À ce moment, un bruit se fit entendre de l’autre côté de la porte principale, donnant sur le salon de M. Champion. Lecoq tressaillit sous le pied d’André et tendit l’oreille. C’était son premier signe de vie, depuis qu’il avait été terrassé. En même temps, la porte dérobée, communiquant avec l’hôtel, eut un imperceptible mouvement. Un rayon s’alluma dans l’œil de Lecoq.

Les autres ne prirent pas garde.

« C’est la trappe qui tombe sur quelque subalterne, dit André, faisant allusion au bruit venant du salon Champion ; cela ne nous importe point, et je continue. Le logis de Bruneau a été cerné après le meurtre de la comtesse. Il n’y avait qu’un mur entre le logis de Bruneau et la mansarde de Trois-Pattes.
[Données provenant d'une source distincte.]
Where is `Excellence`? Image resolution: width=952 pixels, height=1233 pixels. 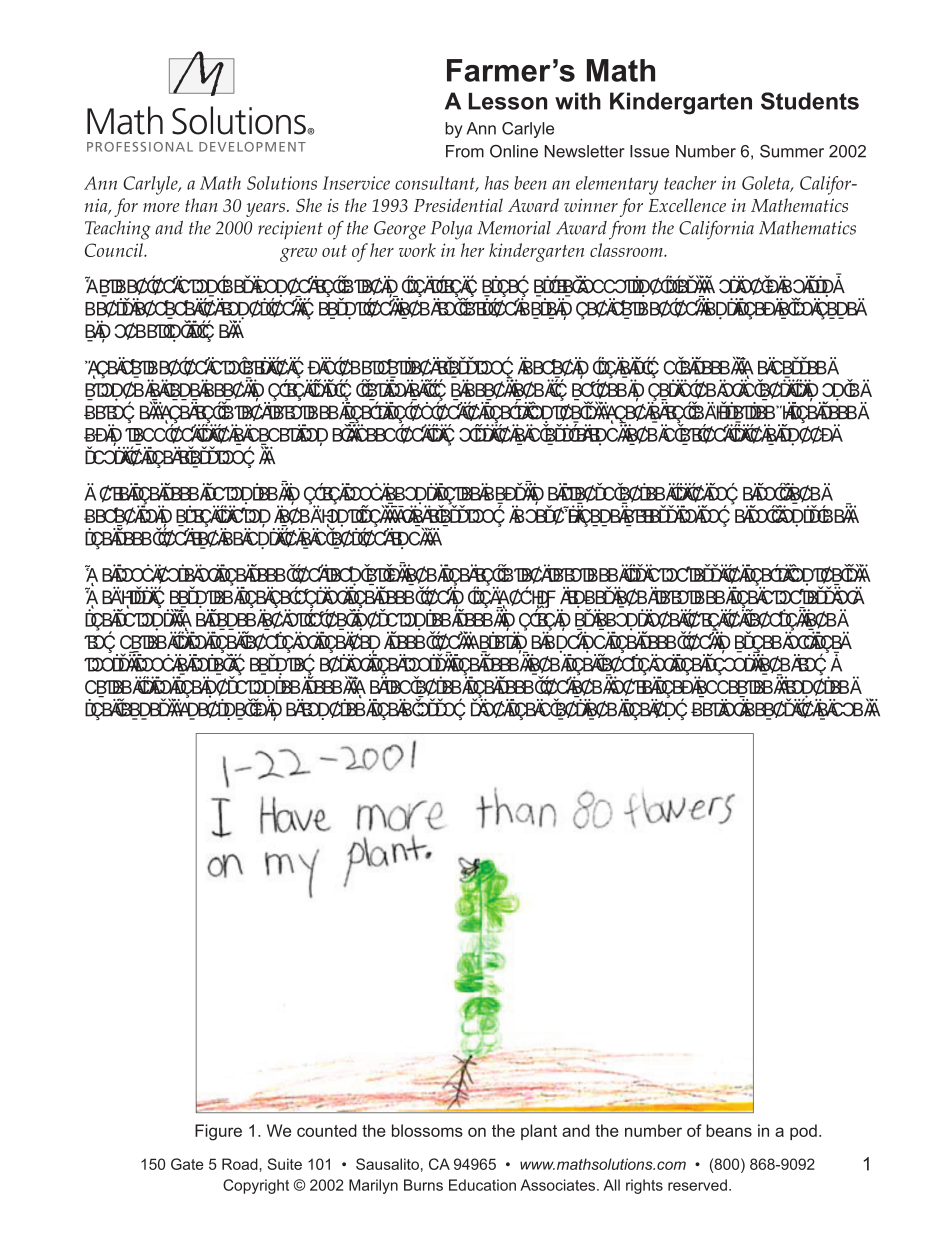
Excellence is located at coordinates (687, 205).
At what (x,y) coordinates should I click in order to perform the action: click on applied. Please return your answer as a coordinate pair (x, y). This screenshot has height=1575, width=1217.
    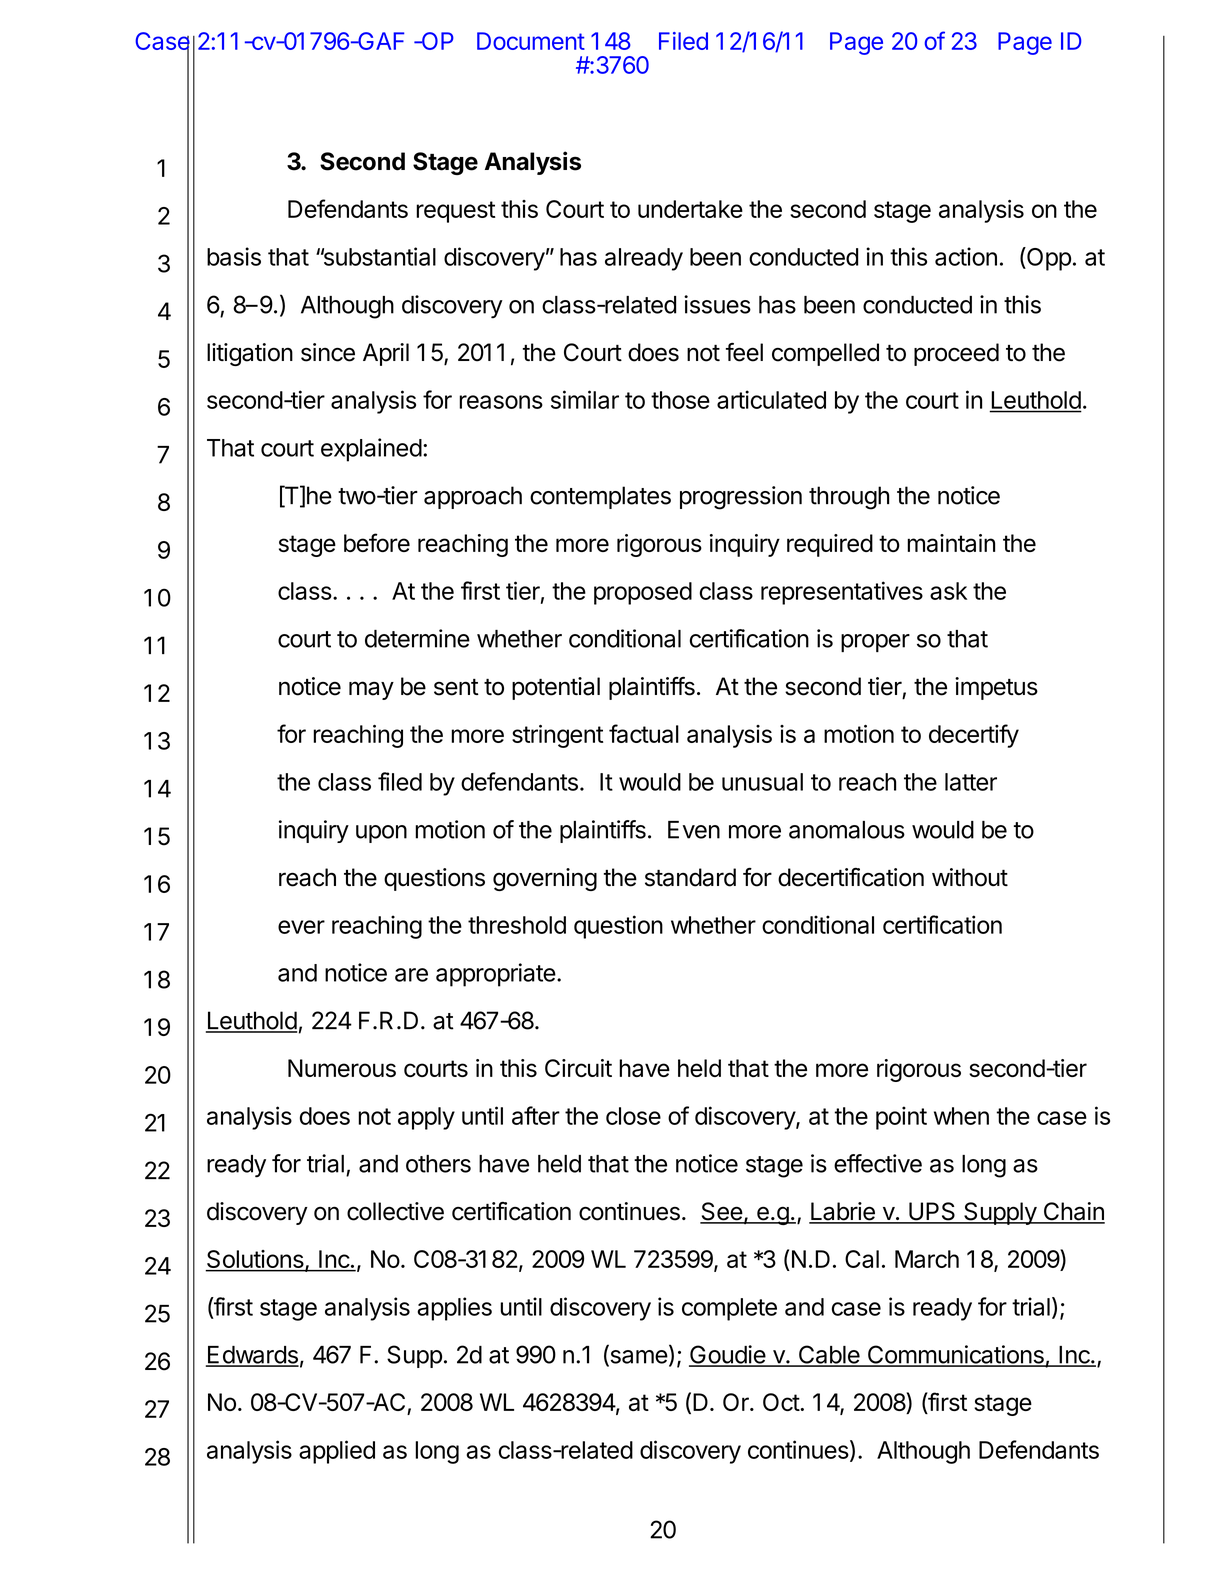
    Looking at the image, I should click on (337, 1452).
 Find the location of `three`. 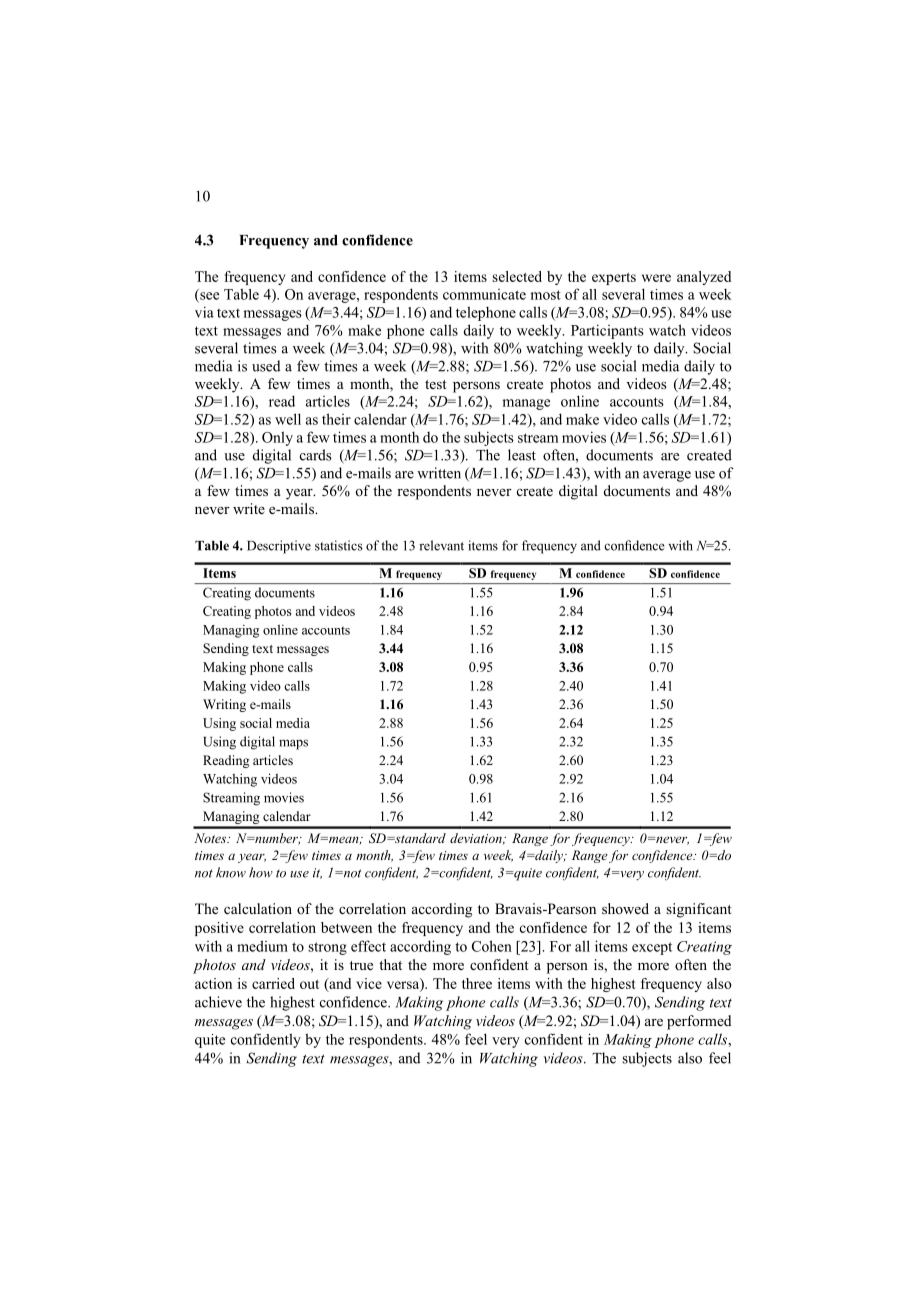

three is located at coordinates (477, 983).
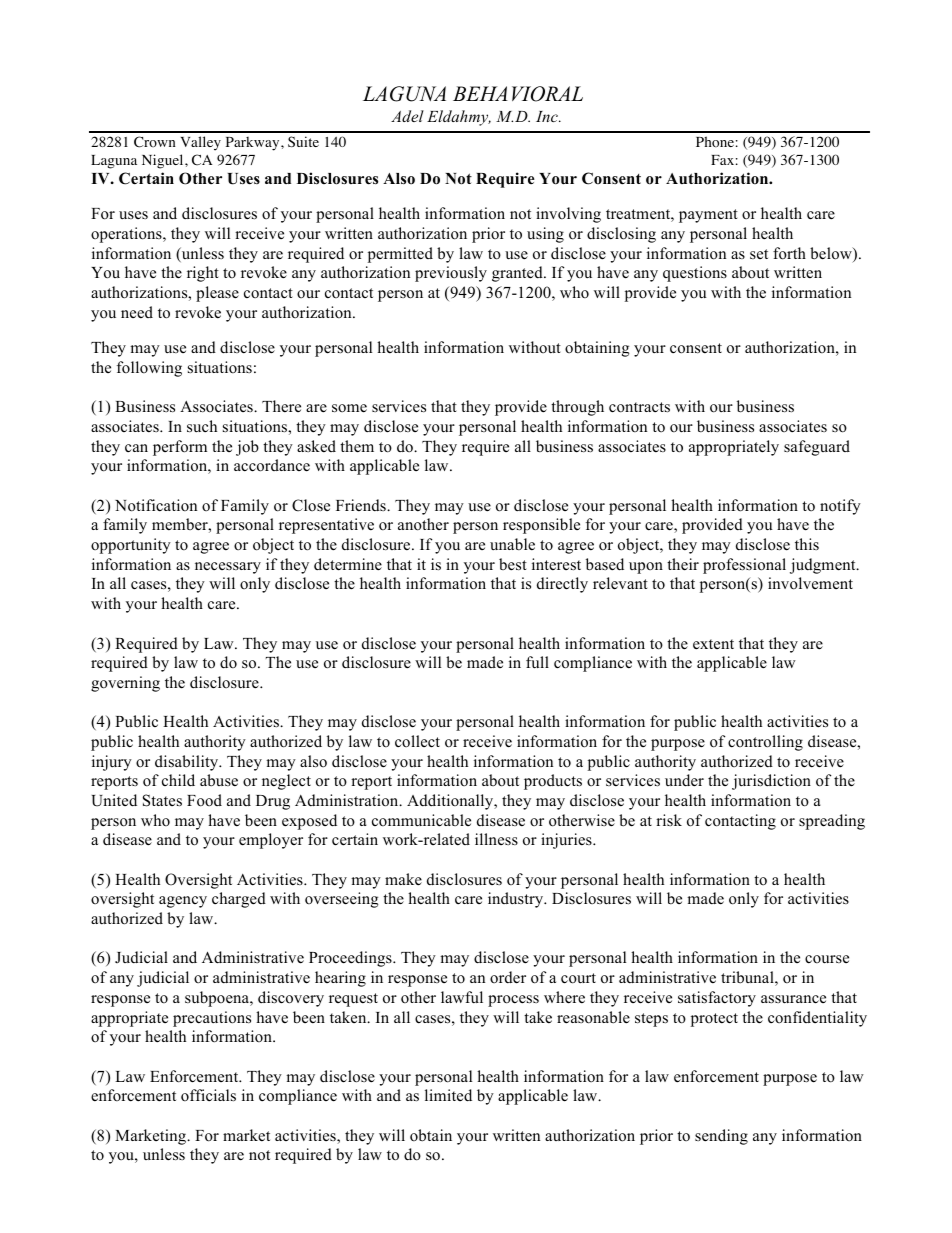  I want to click on limited, so click(448, 1095).
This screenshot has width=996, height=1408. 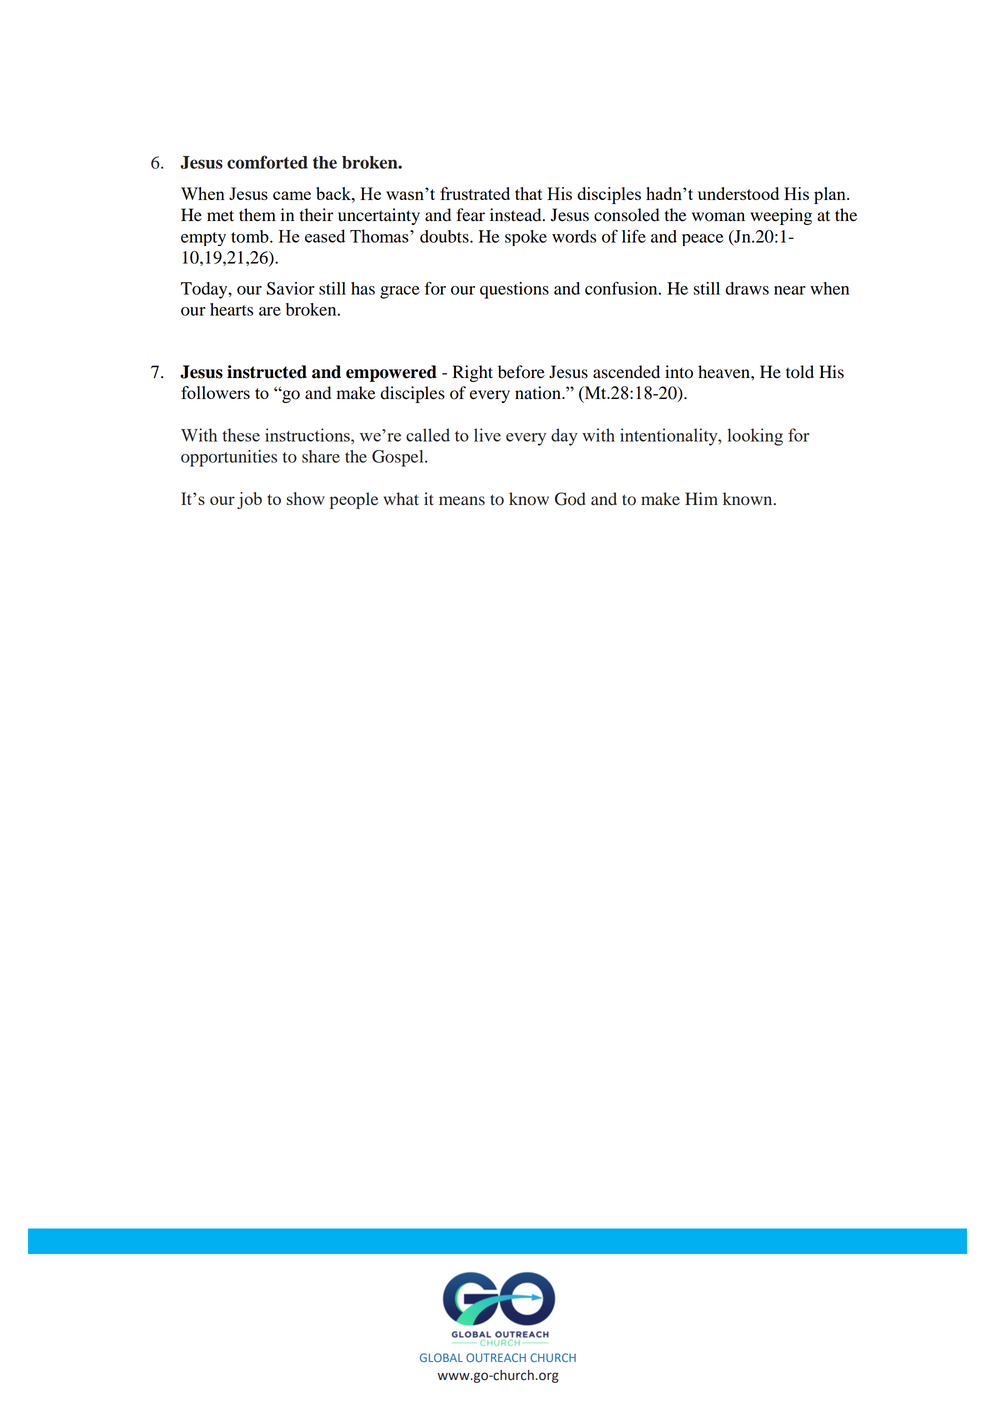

Ils savaient qui était Bruneau : cela les empêchait de s’inquiéter de Trois-Pattes. Le déguisement était si bon qu’ils avaient chargé Trois-Pattes de surveiller Bruneau !

« Il fallait cela. Il s’agissait de tromper un homme dont le regard perçait tous les masques. L’Habit Noir, le Père, le Mogol, car le chef a ces trois noms dans la bande, était un esprit prudent, subtil et doué d’une adresse diabolique. Il a égaré longtemps mes recherches, faisant pour moi comme il avait fait pour la justice, et s’abritant derrière le baron Schwartz que j’avais tant de motifs de haïr. Il était le maître, celui-ci n’est qu’un valet ; il était la pensée, celui-ci n’est que le bras.